Task requirements
Copy out the entries below word for word.

□ □ □

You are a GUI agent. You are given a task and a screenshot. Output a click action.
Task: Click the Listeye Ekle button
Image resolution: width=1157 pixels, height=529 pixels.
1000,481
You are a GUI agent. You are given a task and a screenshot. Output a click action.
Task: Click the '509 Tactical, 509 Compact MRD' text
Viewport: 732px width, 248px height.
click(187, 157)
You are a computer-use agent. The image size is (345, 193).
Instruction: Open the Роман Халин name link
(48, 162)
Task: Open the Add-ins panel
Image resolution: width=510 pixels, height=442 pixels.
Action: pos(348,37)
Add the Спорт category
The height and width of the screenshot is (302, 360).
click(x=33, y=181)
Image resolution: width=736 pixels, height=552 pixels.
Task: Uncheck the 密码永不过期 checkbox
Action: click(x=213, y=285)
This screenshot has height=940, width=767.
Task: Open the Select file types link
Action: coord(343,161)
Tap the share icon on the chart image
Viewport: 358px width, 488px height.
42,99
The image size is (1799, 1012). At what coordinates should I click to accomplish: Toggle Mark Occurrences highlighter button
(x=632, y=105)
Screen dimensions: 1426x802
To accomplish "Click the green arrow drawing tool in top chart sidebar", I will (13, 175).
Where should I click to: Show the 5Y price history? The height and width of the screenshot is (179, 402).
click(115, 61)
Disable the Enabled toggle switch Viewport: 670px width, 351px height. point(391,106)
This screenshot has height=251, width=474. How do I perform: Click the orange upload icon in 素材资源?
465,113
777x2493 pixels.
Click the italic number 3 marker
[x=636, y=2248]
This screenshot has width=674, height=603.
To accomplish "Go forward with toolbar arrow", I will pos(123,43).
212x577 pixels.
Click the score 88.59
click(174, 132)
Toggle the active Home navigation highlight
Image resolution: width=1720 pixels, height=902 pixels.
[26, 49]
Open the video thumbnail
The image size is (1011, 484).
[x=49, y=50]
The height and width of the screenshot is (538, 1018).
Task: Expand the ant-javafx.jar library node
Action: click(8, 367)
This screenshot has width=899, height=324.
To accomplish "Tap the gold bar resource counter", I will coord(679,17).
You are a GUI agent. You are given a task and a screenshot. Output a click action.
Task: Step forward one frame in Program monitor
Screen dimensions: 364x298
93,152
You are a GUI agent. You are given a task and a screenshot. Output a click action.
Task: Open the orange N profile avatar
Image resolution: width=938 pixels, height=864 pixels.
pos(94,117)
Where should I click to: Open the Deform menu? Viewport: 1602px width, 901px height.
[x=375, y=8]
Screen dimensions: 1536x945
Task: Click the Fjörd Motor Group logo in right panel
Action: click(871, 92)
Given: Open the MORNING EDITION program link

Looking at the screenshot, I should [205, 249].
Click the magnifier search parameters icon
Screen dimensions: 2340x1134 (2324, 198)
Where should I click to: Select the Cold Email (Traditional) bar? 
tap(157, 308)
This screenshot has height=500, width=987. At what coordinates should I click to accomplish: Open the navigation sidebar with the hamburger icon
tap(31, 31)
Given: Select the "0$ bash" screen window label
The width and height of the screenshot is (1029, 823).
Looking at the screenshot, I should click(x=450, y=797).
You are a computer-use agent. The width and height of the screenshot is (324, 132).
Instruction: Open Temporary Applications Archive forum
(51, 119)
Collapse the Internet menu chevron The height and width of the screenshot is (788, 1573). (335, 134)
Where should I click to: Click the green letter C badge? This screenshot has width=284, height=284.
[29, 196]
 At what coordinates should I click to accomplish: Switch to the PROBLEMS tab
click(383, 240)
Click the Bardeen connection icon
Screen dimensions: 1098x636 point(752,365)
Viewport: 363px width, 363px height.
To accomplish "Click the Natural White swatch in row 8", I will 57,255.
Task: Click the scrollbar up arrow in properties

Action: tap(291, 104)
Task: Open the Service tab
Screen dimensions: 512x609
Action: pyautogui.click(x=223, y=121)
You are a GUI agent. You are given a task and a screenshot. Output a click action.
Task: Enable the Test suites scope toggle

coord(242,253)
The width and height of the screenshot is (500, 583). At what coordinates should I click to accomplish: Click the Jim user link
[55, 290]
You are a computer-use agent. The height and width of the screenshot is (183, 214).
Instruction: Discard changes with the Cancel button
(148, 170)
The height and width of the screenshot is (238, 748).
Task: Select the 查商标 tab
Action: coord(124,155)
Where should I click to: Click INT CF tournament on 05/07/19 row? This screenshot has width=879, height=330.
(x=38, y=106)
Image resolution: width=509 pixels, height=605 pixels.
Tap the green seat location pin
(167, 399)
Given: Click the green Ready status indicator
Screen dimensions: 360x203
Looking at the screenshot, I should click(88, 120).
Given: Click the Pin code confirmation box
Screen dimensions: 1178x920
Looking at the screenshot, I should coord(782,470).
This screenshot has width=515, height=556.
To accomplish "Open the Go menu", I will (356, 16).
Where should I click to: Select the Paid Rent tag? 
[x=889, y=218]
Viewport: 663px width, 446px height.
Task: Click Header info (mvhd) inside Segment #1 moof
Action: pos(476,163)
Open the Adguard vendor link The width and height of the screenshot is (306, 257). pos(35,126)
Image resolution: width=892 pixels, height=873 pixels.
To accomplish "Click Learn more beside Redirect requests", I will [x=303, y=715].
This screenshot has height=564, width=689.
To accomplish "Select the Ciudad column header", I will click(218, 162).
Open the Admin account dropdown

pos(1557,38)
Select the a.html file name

□ □ □

Result below
You are a GUI agent. You are given a task and a screenshot. Output a click action.
Task: Click the Listeye Ekle button
Image resolution: width=1157 pixels, height=529 pixels.
1000,481
You are a GUI agent. You are given a task and a screenshot. Output a click action.
Task: Click the '509 Tactical, 509 Compact MRD' text
Viewport: 732px width, 248px height.
click(187, 157)
You are a computer-use agent. The image size is (345, 193).
Instruction: Open the Роман Халин name link
(48, 162)
Task: Open the Add-ins panel
Image resolution: width=510 pixels, height=442 pixels.
Action: pos(348,37)
Add the Спорт category
The height and width of the screenshot is (302, 360).
click(x=33, y=181)
Image resolution: width=736 pixels, height=552 pixels.
Task: Uncheck the 密码永不过期 checkbox
Action: click(x=213, y=285)
This screenshot has height=940, width=767.
Task: Open the Select file types link
Action: coord(343,161)
Tap the share icon on the chart image
Viewport: 358px width, 488px height.
42,99
The image size is (1799, 1012). At what coordinates should I click to accomplish: Toggle Mark Occurrences highlighter button
(x=632, y=105)
Screen dimensions: 1426x802
To accomplish "Click the green arrow drawing tool in top chart sidebar", I will (13, 175).
Where should I click to: Show the 5Y price history? The height and width of the screenshot is (179, 402).
click(115, 61)
Disable the Enabled toggle switch Viewport: 670px width, 351px height. point(391,106)
This screenshot has height=251, width=474. How do I perform: Click the orange upload icon in 素材资源?
465,113
777x2493 pixels.
Click the italic number 3 marker
[x=636, y=2248]
This screenshot has width=674, height=603.
To accomplish "Go forward with toolbar arrow", I will pos(123,43).
212x577 pixels.
Click the score 88.59
click(174, 132)
Toggle the active Home navigation highlight
Image resolution: width=1720 pixels, height=902 pixels.
[26, 49]
Open the video thumbnail
The image size is (1011, 484).
[x=49, y=50]
The height and width of the screenshot is (538, 1018).
Task: Expand the ant-javafx.jar library node
Action: click(8, 367)
This screenshot has width=899, height=324.
To accomplish "Tap the gold bar resource counter", I will coord(679,17).
You are a GUI agent. You are given a task and a screenshot. Output a click action.
Task: Step forward one frame in Program monitor
Screen dimensions: 364x298
93,152
You are a GUI agent. You are given a task and a screenshot. Output a click action.
Task: Open the orange N profile avatar
Image resolution: width=938 pixels, height=864 pixels.
pos(94,117)
Where should I click to: Open the Deform menu? Viewport: 1602px width, 901px height.
[x=375, y=8]
Screen dimensions: 1536x945
Task: Click the Fjörd Motor Group logo in right panel
Action: click(871, 92)
Given: Open the MORNING EDITION program link

Looking at the screenshot, I should [205, 249].
Click the magnifier search parameters icon
Screen dimensions: 2340x1134 (2324, 198)
Where should I click to: Select the Cold Email (Traditional) bar? 
tap(157, 308)
This screenshot has height=500, width=987. At what coordinates should I click to accomplish: Open the navigation sidebar with the hamburger icon
tap(31, 31)
Given: Select the "0$ bash" screen window label
The width and height of the screenshot is (1029, 823).
Looking at the screenshot, I should click(x=450, y=797).
You are a computer-use agent. The width and height of the screenshot is (324, 132).
Instruction: Open Temporary Applications Archive forum
(51, 119)
Collapse the Internet menu chevron The height and width of the screenshot is (788, 1573). (335, 134)
Where should I click to: Click the green letter C badge? This screenshot has width=284, height=284.
[29, 196]
 At what coordinates should I click to accomplish: Switch to the PROBLEMS tab
click(383, 240)
Click the Bardeen connection icon
Screen dimensions: 1098x636 point(752,365)
Viewport: 363px width, 363px height.
To accomplish "Click the Natural White swatch in row 8", I will 57,255.
Task: Click the scrollbar up arrow in properties

Action: tap(291, 104)
Task: Open the Service tab
Screen dimensions: 512x609
Action: pyautogui.click(x=223, y=121)
You are a GUI agent. You are given a task and a screenshot. Output a click action.
Task: Enable the Test suites scope toggle

coord(242,253)
The width and height of the screenshot is (500, 583). At what coordinates should I click to accomplish: Click the Jim user link
[55, 290]
You are a computer-use agent. The height and width of the screenshot is (183, 214).
Instruction: Discard changes with the Cancel button
(148, 170)
The height and width of the screenshot is (238, 748).
Task: Select the 查商标 tab
Action: coord(124,155)
Where should I click to: Click INT CF tournament on 05/07/19 row? This screenshot has width=879, height=330.
(x=38, y=106)
Image resolution: width=509 pixels, height=605 pixels.
Tap the green seat location pin
(167, 399)
Given: Click the green Ready status indicator
Screen dimensions: 360x203
Looking at the screenshot, I should click(88, 120).
Given: Click the Pin code confirmation box
Screen dimensions: 1178x920
Looking at the screenshot, I should coord(782,470).
This screenshot has width=515, height=556.
To accomplish "Open the Go menu", I will (356, 16).
Where should I click to: Select the Paid Rent tag? 
[x=889, y=218]
Viewport: 663px width, 446px height.
Task: Click Header info (mvhd) inside Segment #1 moof
Action: pos(476,163)
Open the Adguard vendor link The width and height of the screenshot is (306, 257). pos(35,126)
Image resolution: width=892 pixels, height=873 pixels.
To accomplish "Click Learn more beside Redirect requests", I will [x=303, y=715].
This screenshot has height=564, width=689.
To accomplish "Select the Ciudad column header", I will click(218, 162).
Open the Admin account dropdown

pos(1557,38)
Select the a.html file name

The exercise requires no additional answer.